/---

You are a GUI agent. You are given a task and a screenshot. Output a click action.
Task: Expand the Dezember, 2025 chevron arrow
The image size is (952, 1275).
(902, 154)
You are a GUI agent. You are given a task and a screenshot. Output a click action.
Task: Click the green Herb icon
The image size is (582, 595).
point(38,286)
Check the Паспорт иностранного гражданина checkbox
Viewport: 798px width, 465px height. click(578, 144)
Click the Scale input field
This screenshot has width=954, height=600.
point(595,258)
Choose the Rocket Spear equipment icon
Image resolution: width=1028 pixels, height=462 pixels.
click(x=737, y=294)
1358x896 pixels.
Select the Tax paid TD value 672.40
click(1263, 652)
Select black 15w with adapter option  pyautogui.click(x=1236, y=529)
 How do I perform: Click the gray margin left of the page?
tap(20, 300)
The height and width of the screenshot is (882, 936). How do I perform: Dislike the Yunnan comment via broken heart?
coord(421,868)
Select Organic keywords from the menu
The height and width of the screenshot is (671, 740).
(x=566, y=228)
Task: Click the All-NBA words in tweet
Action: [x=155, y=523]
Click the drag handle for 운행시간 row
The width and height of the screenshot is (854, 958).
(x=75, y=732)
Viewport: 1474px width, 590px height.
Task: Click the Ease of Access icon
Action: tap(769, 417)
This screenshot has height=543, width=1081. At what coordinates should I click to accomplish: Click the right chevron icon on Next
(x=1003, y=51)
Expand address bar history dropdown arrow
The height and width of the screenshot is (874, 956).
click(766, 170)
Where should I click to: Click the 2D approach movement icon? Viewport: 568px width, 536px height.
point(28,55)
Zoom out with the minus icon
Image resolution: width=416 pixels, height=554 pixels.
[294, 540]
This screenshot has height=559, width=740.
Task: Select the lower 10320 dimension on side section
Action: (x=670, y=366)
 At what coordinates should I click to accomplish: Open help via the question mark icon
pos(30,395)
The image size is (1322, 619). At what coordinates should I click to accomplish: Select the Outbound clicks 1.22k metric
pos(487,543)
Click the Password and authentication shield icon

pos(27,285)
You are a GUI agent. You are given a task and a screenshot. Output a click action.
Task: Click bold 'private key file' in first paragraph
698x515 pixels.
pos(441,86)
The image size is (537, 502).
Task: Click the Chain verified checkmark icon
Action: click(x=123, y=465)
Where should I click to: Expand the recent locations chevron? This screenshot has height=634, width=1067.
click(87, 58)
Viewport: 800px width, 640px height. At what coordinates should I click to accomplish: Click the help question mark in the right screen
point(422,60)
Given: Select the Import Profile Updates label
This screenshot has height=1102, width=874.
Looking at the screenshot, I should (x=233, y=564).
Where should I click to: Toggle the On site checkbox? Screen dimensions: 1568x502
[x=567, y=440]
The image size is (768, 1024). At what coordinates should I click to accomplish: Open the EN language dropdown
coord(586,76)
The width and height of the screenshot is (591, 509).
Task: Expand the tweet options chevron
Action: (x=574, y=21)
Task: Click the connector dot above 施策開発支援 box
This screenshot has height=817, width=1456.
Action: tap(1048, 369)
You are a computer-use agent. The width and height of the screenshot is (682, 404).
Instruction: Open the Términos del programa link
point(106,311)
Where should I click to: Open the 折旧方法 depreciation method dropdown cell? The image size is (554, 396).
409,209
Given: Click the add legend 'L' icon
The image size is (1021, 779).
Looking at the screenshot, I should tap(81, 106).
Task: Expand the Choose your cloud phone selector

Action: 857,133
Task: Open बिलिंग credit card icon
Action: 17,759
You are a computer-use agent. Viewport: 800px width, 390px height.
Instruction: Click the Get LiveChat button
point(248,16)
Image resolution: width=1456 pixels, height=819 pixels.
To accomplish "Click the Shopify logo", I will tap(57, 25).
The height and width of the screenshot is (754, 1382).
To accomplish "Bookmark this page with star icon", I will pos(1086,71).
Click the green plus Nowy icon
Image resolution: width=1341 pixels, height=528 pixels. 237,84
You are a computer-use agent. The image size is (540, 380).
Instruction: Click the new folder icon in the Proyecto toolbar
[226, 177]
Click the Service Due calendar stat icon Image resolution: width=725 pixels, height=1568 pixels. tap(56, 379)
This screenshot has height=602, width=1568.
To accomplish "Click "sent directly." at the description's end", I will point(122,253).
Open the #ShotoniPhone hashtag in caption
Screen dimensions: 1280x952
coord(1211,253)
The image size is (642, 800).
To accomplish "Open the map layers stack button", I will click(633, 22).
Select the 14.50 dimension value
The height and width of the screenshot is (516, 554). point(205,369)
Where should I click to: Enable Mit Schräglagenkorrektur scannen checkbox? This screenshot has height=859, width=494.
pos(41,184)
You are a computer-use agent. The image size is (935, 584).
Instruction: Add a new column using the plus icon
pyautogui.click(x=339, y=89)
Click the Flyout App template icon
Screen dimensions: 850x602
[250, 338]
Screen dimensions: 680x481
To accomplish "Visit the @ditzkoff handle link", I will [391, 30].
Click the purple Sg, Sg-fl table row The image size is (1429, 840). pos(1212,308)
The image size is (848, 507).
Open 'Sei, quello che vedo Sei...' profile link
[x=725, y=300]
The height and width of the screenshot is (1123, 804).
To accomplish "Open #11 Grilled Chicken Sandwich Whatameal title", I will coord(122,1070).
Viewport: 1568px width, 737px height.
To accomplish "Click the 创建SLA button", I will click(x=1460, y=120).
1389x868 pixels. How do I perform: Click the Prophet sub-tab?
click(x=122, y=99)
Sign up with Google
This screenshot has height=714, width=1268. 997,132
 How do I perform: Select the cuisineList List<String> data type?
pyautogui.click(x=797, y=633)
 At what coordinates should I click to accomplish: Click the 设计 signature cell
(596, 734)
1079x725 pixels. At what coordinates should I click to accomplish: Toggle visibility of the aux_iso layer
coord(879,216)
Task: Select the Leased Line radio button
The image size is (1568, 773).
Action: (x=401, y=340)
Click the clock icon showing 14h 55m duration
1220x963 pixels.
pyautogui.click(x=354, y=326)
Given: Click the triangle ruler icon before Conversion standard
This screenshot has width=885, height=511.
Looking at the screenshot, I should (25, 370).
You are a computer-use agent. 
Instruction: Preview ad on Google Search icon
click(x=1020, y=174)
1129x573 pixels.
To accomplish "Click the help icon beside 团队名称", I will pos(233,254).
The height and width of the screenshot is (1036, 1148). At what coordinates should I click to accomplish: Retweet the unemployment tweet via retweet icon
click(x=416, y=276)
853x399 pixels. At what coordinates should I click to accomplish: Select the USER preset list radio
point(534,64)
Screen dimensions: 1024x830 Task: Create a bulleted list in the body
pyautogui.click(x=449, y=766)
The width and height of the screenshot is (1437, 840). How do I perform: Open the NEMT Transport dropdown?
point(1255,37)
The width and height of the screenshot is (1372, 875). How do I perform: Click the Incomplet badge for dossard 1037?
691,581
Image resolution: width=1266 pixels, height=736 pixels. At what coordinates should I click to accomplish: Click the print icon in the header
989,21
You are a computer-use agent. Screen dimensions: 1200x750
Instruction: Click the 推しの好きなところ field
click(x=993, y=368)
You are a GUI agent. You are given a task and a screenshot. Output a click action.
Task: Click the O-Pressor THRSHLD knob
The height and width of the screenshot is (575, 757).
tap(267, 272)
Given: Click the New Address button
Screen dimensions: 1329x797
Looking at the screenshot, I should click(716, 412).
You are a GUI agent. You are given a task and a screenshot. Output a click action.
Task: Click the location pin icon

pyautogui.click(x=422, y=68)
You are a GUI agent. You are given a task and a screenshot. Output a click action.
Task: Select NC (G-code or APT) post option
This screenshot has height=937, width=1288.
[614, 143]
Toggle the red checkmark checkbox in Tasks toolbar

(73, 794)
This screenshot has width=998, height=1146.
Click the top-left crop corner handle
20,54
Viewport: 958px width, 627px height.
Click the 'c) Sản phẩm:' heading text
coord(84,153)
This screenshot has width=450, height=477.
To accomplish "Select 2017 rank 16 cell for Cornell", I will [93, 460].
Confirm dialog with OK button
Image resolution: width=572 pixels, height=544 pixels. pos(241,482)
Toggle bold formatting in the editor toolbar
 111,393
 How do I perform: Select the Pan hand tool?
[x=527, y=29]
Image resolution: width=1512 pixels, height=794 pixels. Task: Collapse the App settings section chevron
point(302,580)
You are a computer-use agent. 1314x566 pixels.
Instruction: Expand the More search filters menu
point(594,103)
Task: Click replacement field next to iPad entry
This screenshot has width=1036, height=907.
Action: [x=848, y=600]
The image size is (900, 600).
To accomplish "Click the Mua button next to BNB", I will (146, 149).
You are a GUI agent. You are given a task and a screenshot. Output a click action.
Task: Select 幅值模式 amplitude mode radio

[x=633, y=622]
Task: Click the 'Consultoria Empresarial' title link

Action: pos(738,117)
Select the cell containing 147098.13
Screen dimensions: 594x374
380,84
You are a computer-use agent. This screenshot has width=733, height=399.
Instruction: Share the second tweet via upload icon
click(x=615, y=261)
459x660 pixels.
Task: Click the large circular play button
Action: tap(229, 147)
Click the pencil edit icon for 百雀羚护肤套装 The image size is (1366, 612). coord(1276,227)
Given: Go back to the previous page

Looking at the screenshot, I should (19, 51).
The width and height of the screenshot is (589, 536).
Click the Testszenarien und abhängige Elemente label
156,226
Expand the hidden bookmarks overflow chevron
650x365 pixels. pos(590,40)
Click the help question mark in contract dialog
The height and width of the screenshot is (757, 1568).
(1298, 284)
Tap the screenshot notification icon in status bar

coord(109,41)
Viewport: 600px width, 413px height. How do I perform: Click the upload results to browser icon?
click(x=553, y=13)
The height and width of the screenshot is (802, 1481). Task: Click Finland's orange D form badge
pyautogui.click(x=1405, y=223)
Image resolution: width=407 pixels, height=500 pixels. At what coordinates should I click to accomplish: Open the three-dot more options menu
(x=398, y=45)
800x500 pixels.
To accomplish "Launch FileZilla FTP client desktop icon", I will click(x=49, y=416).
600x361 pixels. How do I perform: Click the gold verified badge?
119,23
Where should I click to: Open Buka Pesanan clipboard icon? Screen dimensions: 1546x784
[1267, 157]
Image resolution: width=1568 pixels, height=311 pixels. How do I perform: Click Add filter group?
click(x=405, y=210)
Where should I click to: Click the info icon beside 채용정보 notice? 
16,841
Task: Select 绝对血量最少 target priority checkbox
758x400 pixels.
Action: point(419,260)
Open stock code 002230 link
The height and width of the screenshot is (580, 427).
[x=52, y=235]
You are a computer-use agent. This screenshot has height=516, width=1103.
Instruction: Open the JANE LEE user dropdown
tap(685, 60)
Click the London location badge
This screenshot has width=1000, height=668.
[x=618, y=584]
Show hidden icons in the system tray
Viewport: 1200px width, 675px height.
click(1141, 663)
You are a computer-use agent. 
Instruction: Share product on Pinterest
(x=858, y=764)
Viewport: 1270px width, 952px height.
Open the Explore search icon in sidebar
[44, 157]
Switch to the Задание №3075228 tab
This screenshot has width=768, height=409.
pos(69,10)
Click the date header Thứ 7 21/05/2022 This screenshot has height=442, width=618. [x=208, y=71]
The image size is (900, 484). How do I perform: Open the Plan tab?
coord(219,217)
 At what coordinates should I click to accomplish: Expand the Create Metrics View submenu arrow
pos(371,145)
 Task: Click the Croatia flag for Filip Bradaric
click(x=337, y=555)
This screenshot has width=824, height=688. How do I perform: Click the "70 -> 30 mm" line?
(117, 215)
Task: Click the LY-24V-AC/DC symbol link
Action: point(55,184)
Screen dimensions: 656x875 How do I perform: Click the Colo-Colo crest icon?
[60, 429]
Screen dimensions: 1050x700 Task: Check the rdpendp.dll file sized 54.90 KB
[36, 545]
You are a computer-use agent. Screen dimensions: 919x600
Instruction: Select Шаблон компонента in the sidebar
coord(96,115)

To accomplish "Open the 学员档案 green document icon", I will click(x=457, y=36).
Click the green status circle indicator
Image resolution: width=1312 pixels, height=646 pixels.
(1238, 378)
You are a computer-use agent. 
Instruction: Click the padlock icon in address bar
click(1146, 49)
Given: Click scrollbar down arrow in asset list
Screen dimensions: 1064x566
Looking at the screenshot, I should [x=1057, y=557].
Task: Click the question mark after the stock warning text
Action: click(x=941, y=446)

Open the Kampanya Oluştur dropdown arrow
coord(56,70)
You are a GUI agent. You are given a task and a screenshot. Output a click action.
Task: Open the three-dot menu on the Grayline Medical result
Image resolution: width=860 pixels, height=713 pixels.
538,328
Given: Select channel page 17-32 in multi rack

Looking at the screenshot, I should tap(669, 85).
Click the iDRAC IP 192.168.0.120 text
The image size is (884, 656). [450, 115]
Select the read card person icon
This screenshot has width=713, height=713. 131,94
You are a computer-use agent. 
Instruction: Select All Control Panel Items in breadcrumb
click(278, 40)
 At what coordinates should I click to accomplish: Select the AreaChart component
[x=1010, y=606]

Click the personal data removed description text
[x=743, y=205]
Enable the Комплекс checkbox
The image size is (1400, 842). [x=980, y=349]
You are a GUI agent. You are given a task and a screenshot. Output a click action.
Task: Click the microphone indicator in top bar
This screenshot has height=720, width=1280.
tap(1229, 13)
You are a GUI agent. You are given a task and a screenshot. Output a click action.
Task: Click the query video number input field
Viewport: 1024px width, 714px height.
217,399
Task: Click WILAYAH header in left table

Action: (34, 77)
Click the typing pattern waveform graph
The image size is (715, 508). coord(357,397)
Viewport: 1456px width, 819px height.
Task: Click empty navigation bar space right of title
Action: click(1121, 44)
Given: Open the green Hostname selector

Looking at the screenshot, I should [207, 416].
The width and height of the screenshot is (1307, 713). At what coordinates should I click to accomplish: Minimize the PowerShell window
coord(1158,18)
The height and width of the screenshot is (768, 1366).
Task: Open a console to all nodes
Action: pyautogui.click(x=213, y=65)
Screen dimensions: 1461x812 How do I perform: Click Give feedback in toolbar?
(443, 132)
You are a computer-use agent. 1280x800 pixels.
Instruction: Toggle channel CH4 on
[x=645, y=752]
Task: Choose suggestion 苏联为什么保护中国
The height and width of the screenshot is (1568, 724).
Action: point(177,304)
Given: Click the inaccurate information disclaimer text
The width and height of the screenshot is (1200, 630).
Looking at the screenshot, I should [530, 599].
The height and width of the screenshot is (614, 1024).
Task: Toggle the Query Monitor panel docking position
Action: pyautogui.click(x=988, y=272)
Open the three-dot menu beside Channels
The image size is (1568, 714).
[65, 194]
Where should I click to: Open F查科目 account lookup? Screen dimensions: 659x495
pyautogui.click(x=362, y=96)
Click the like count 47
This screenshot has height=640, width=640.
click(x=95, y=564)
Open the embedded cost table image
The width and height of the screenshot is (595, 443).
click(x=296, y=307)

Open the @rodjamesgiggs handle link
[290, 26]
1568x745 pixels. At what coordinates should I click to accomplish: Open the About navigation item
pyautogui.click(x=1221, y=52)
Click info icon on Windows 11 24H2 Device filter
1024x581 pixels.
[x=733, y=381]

\---

**What is needed:**
From the listing above, the lines starting with the one that has "853x399 pixels. At" and running through the one that has "You are a computer-use agent. 1314x566" should be copied exactly, ends included.

**Exercise output:**
853x399 pixels. At what coordinates should I click to accomplish: Select the USER preset list radio
point(534,64)
Screen dimensions: 1024x830 Task: Create a bulleted list in the body
pyautogui.click(x=449, y=766)
The width and height of the screenshot is (1437, 840). How do I perform: Open the NEMT Transport dropdown?
point(1255,37)
The width and height of the screenshot is (1372, 875). How do I perform: Click the Incomplet badge for dossard 1037?
691,581
Image resolution: width=1266 pixels, height=736 pixels. At what coordinates should I click to accomplish: Click the print icon in the header
989,21
You are a computer-use agent. Screen dimensions: 1200x750
Instruction: Click the 推しの好きなところ field
click(x=993, y=368)
You are a GUI agent. You are given a task and a screenshot. Output a click action.
Task: Click the O-Pressor THRSHLD knob
The height and width of the screenshot is (575, 757).
tap(267, 272)
Given: Click the New Address button
Screen dimensions: 1329x797
Looking at the screenshot, I should click(716, 412).
You are a GUI agent. You are given a task and a screenshot. Output a click action.
Task: Click the location pin icon

pyautogui.click(x=422, y=68)
You are a GUI agent. You are given a task and a screenshot. Output a click action.
Task: Select NC (G-code or APT) post option
This screenshot has height=937, width=1288.
[614, 143]
Toggle the red checkmark checkbox in Tasks toolbar

(73, 794)
This screenshot has width=998, height=1146.
Click the top-left crop corner handle
20,54
Viewport: 958px width, 627px height.
Click the 'c) Sản phẩm:' heading text
coord(84,153)
This screenshot has width=450, height=477.
To accomplish "Select 2017 rank 16 cell for Cornell", I will [93, 460].
Confirm dialog with OK button
Image resolution: width=572 pixels, height=544 pixels. pos(241,482)
Toggle bold formatting in the editor toolbar
 111,393
 How do I perform: Select the Pan hand tool?
[x=527, y=29]
Image resolution: width=1512 pixels, height=794 pixels. Task: Collapse the App settings section chevron
point(302,580)
You are a computer-use agent. 1314x566 pixels.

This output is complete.